Arab Fund for Arts and Culture, Netflix Partnership: Saving Film and TV Community in Lebanon

Arab Fund for Arts and Culture, Netflix Partnership: Saving Film and TV Community in Lebanon

The Arab Fund for Arts and Culture – AFAC and Netflix announced the establishment of an emergency relief fund, worth USD 500,000, in support of below-the-line crew, craftspeople and freelancers in the film and television industry in Lebanon.  The AFAC-Netflix partnership falls under the umbrella of the USD 100 million hardship fund, which Netflix had announced in March, to support creative communities across the world who have been impacted by the pandemic, and which has since increased to USD 150 million.
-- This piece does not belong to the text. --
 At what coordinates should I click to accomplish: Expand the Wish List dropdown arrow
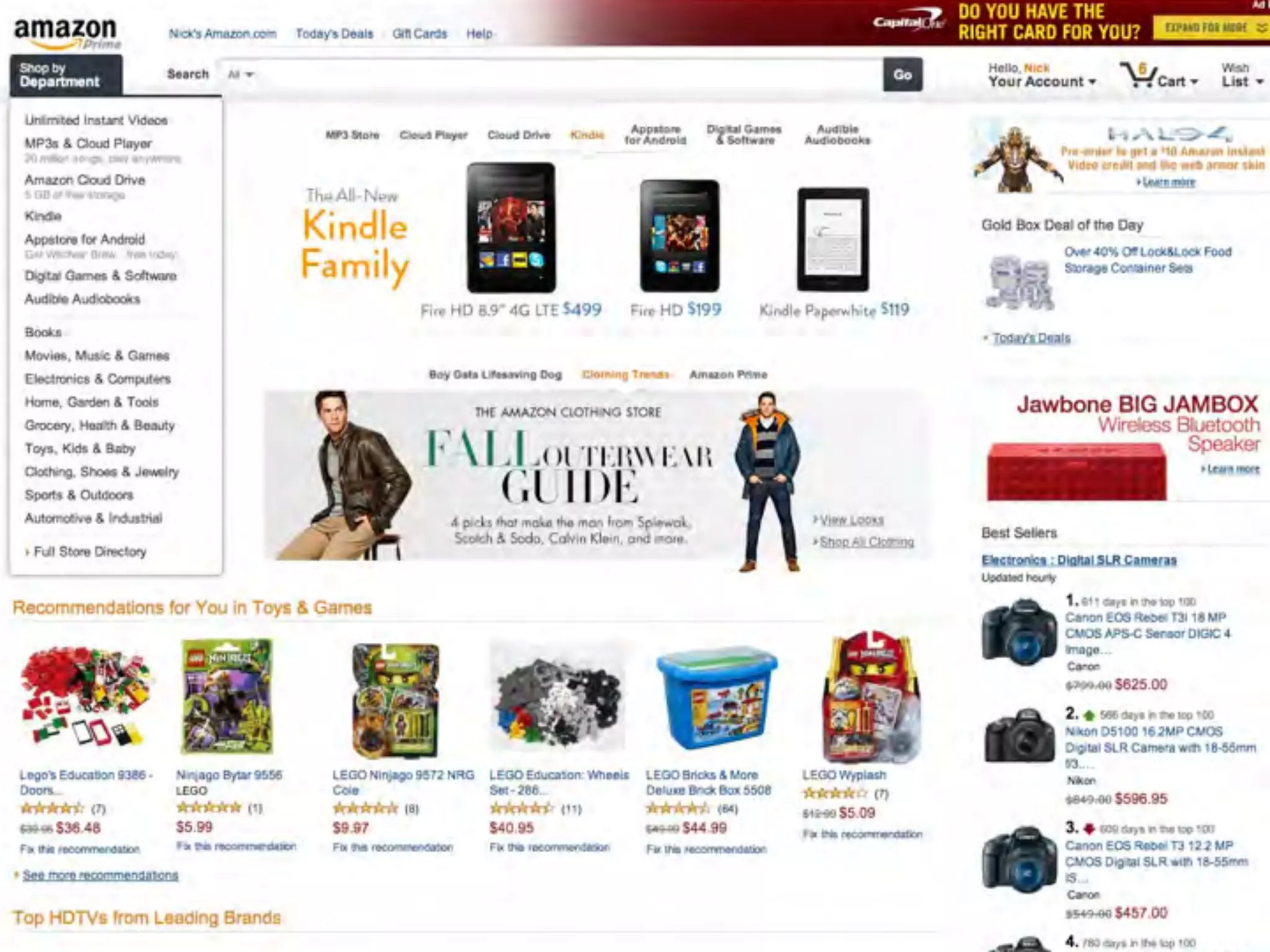[x=1259, y=82]
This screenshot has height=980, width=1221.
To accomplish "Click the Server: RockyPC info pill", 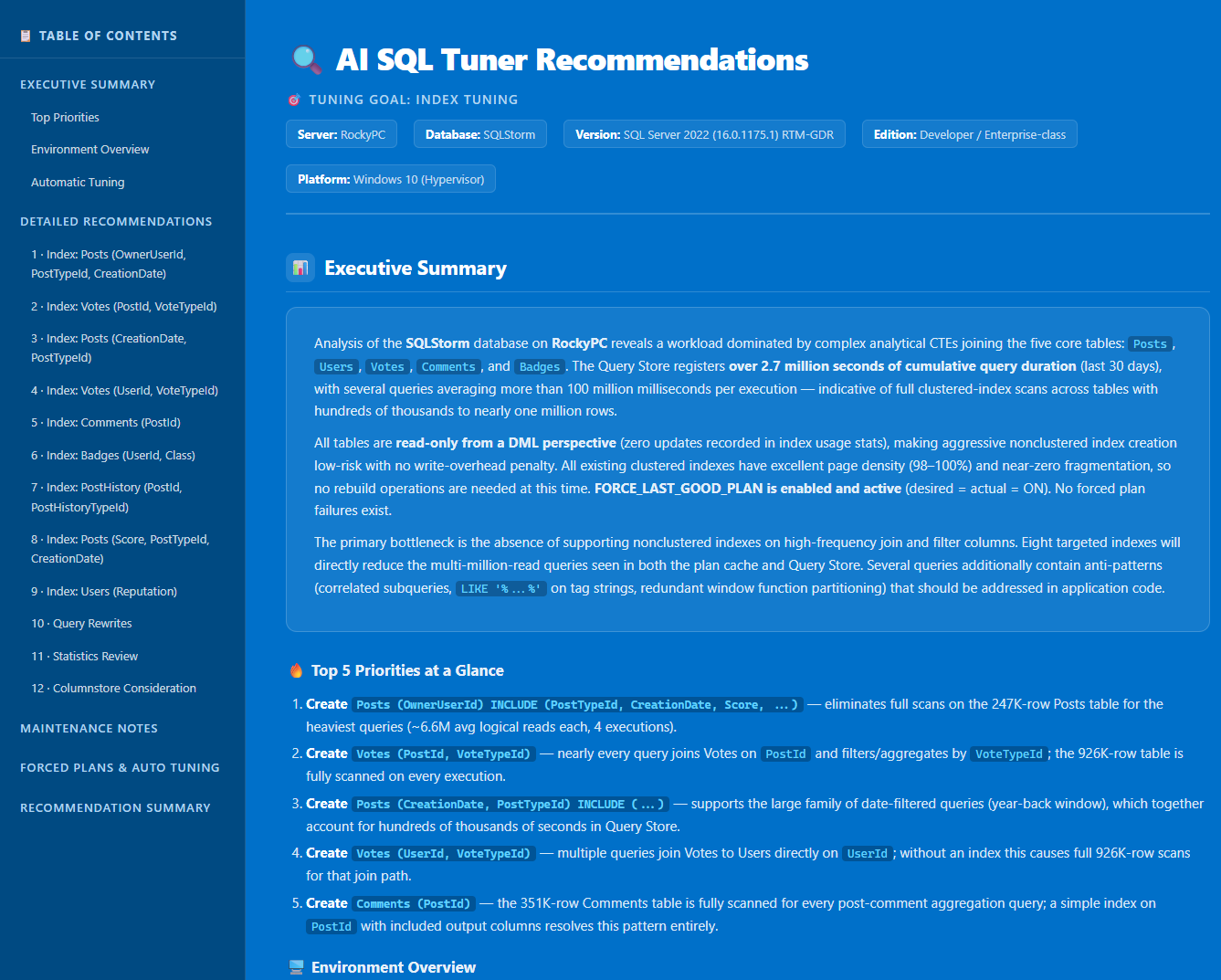I will coord(341,133).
From 26 October, members of Lebanon’s film and television community will be able to apply for the fund by filling out an online application form and providing supporting documentation including a list of the five most recent projects they worked on, two references, an overview of any other emergency support that they might have received this year and a brief description of the applicants’ challenges such as cancelled or delayed projects.

The fund’s call for applications will run from October 26 to November 9, 2020. Detailed guidelines, eligibility criteria and online application form for intending applicants will be available on the AFAC website starting 26 October.

The fund comes at a critical time for Lebanon, which has witnessed tremendous social, political and economic changes, coupled with the spread of a global pandemic and the recent catastrophic port blast. The fund will provide financial support in the form of individual grants ($2000 per grant) to members of Lebanon’s film and TV community, who are facing economic hardship resulting from the disruption of normal life, halts in productions, little to no opportunities in the Film and TV industry, in addition to the impact of the blast.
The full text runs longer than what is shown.